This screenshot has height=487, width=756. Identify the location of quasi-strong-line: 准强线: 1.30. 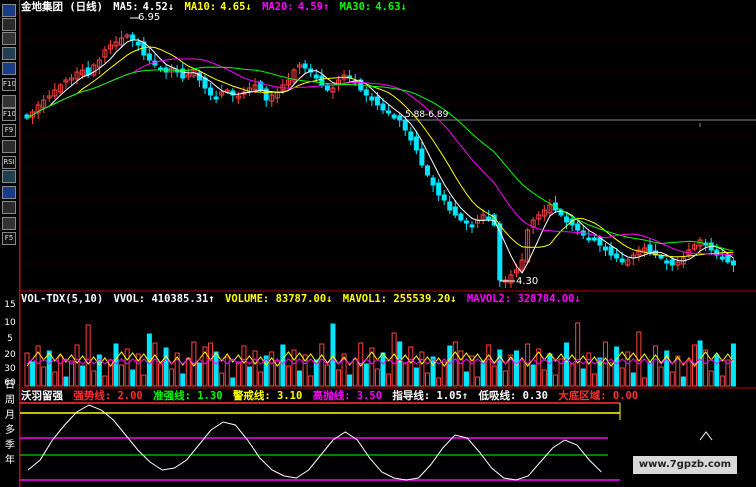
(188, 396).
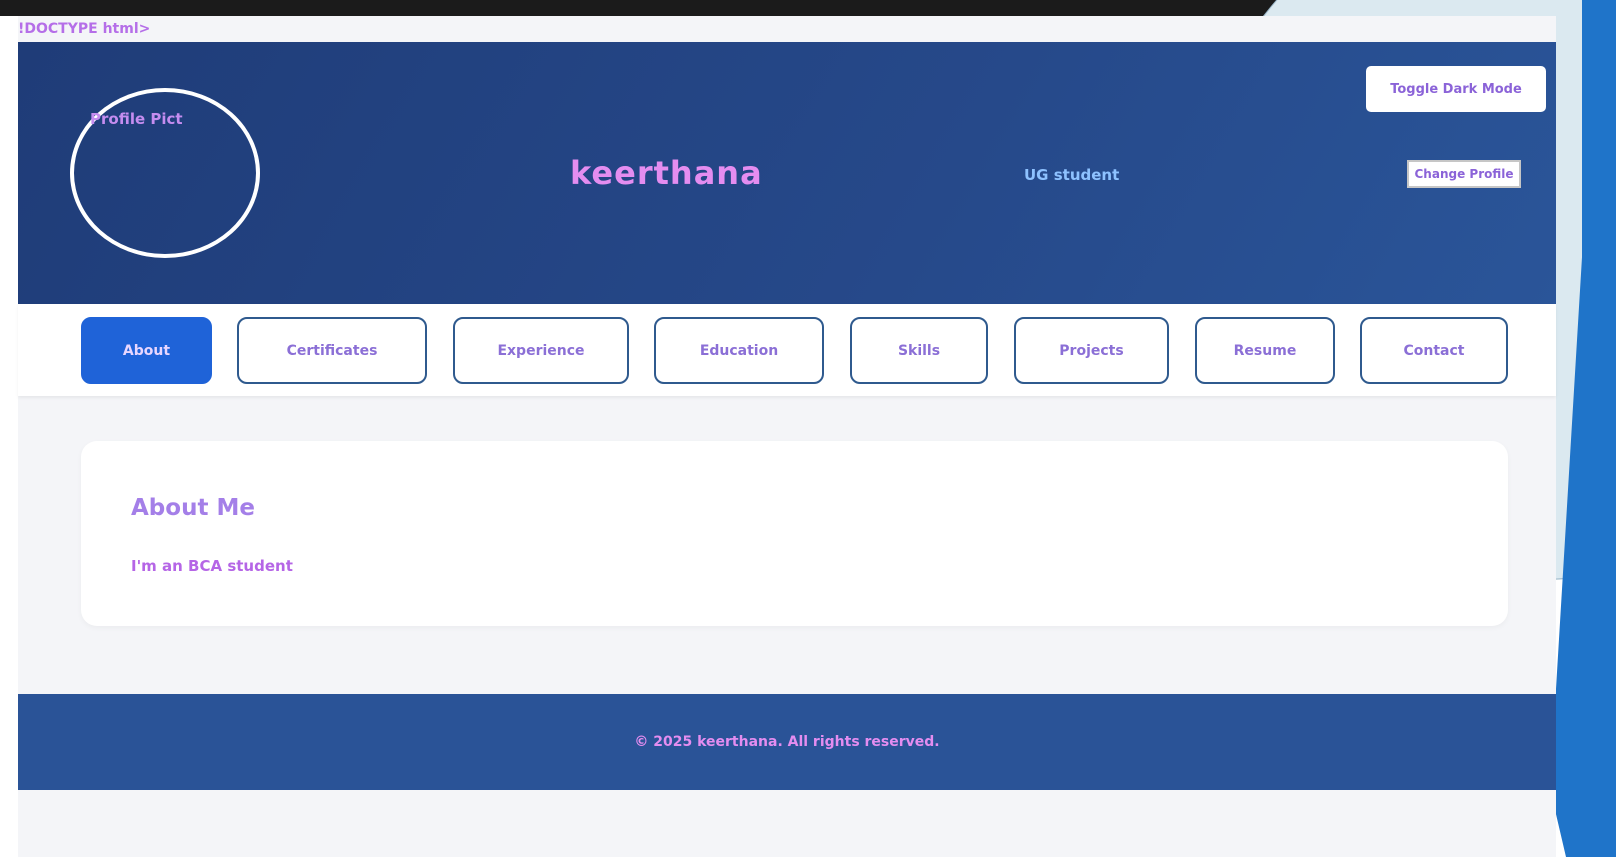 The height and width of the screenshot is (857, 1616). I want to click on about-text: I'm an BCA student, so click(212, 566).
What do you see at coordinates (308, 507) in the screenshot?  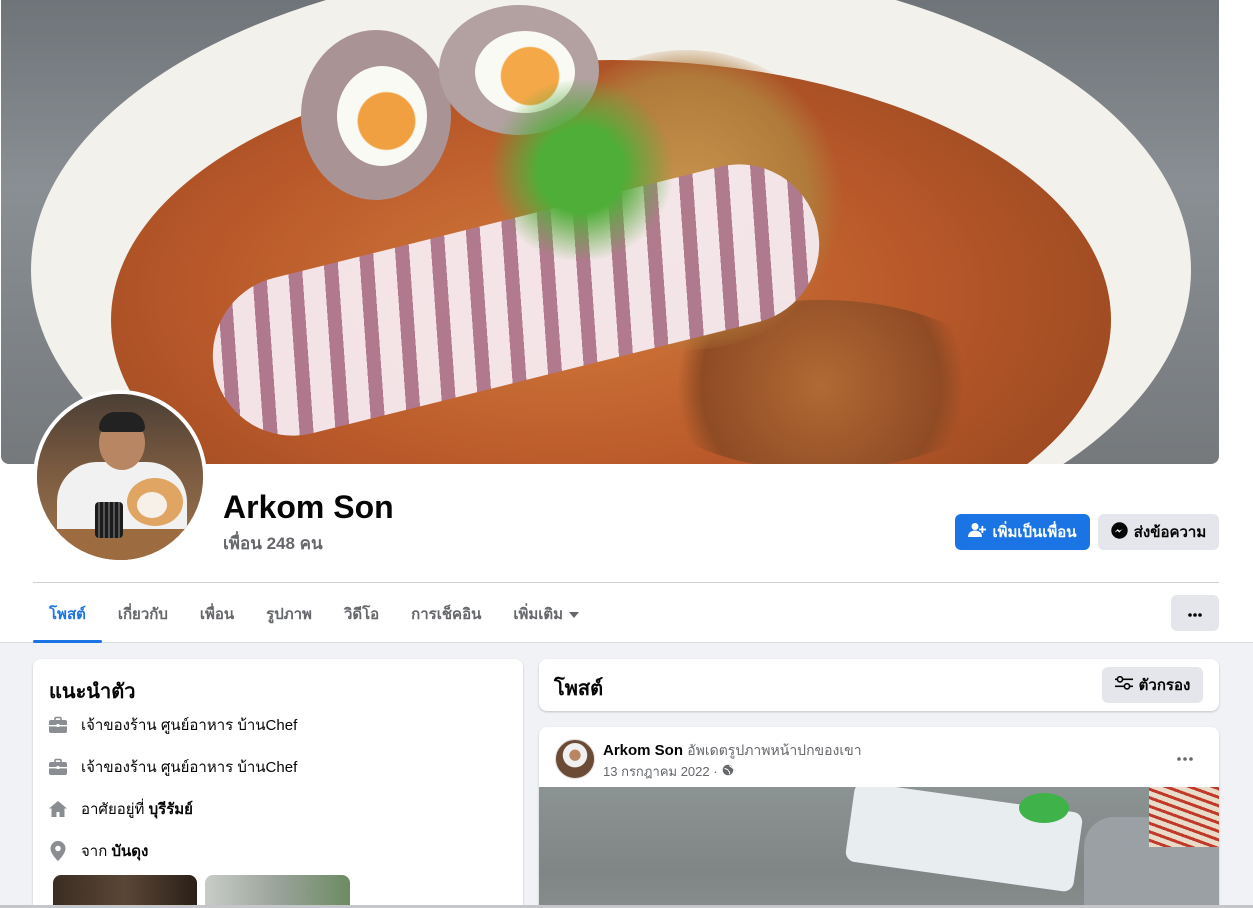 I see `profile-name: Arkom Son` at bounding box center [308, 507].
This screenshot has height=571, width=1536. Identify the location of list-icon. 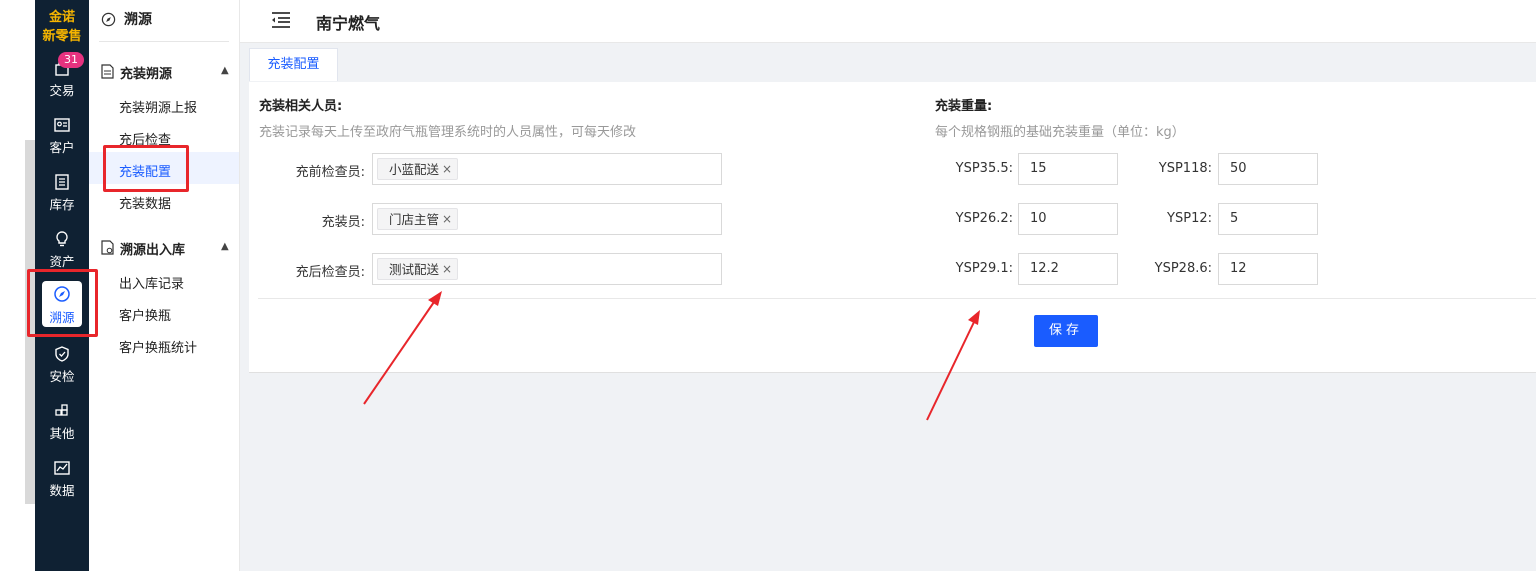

▸ Problem requirements
Render the rows from the beginning up to and including the line with "The height and" as a JSON list of strings, one string per line, with blank lines omitted. Leave the pictures out.

▸ Solution for this problem
[
  "This screenshot has height=487, width=756. Identify the location of quasi-strong-line: 准强线: 1.30. ",
  "(188, 396).",
  " The height and width of the screenshot is (857, 1616). I want to click on about-text: I'm an BCA student, so click(212, 566)."
]